DOCUMENT PASSAGE -
———

Today, there is a flock of ‘cloud’ providers. Their services fall into three primary service models: Infrastructure as a Service (IaaS), Platform as a Service (PaaS), and Software as a Service (SaaS). Since we will be discussing infrastructure, we will focus on IaaS and PaaS. Leaders in this space include Google Cloud Platform, RedHat, Oracle Cloud, Pivotal Cloud Foundry, CenturyLink Cloud, Apprenda, IBM SmartCloud Enterprise, and Heroku, to mention just a few.

Finally, fast forward to June 2016, O’Reilly releases Infrastructure as Code
Managing Servers in the Cloud
, by Kief Morris, ThoughtWorks. This crucial work bridges many of the concepts first introduced in Humble and Farley’s Continuous Delivery, with the evolving processes and practices to support cloud computing.

cd_image_03

This post examines how to apply the principles found in the Continuous Delivery Maturity Model, an analysis tool detailed in Humble and Farley’s Continuous Delivery, and discussed herein, to the best practices found in Morris’ Infrastructure as Code.

Infrastructure as Code

Before we continue, we need a shared understanding of infrastructure as code. Below are four examples of infrastructure as code, as Wikipedia defined them, ‘machine-processable, declarative, definition files.’ The code was written using four popular tools, including HashiCorp Packer, Docker, AWS CloudFormation, and HashiCorp Terraform. Executing the code provisions virtualized cloud infrastructure.

HashiCorp Packer

Packer definition of an AWS EBS-backed AMI, based on Ubuntu.

{
  "variables": {
    "aws_access_key": "",
    "aws_secret_key": ""
  },
  "builders": [{
    "type": "amazon-ebs",
    "access_key": "{{user `aws_access_key`}}",
    "secret_key": "{{user `aws_secret_key`}}",
    "region": "us-east-1",
    "source_ami": "ami-fce3c696",
    "instance_type": "t2.micro",
    "ssh_username": "ubuntu",
    "ami_name": "packer-example {{timestamp}}"
  }]
}

Docker

Dockerfile, used to create a Docker image, and subsequently a Docker container, running MongoDB.

———

GIVEN DATA -
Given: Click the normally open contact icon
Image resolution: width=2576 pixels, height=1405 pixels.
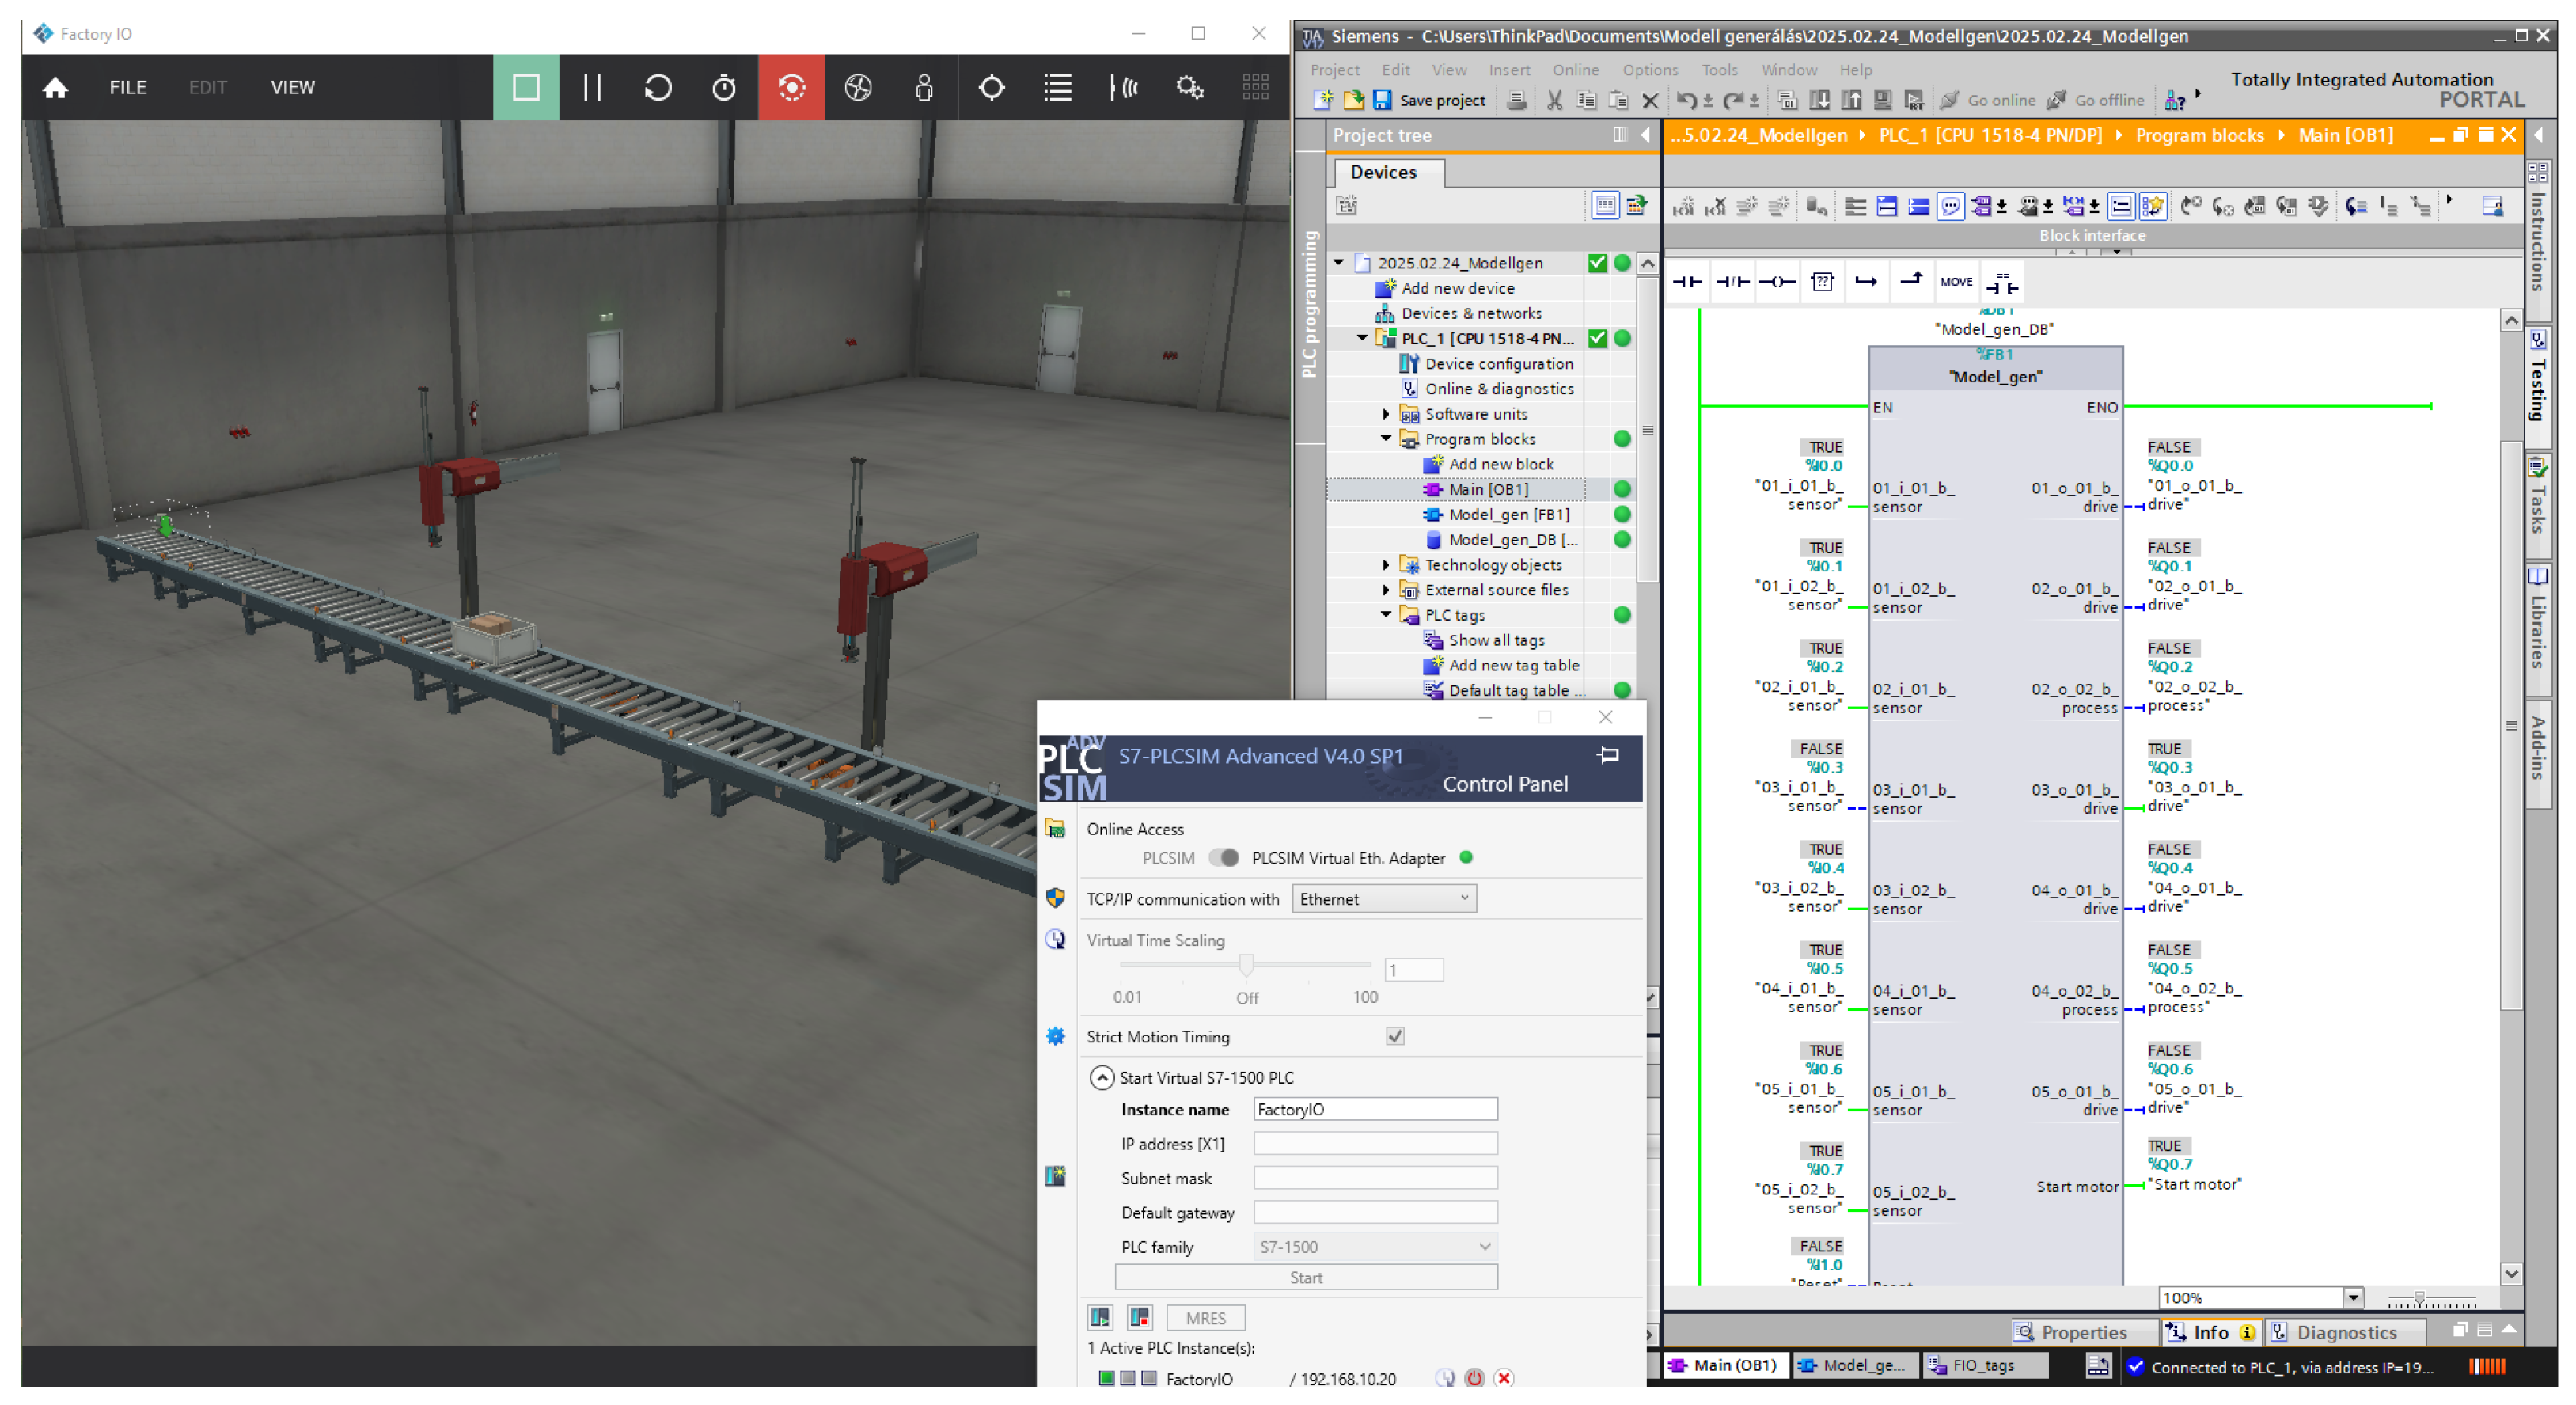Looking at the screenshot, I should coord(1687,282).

———

In the passage on infrastructure as code, translate this sentence into Spanish: "Before we continue, we need a shared understanding of infrastructure as code."

SOLUTION - Antes de continuar, necesitamos una comprensión común de la infraestructura como código.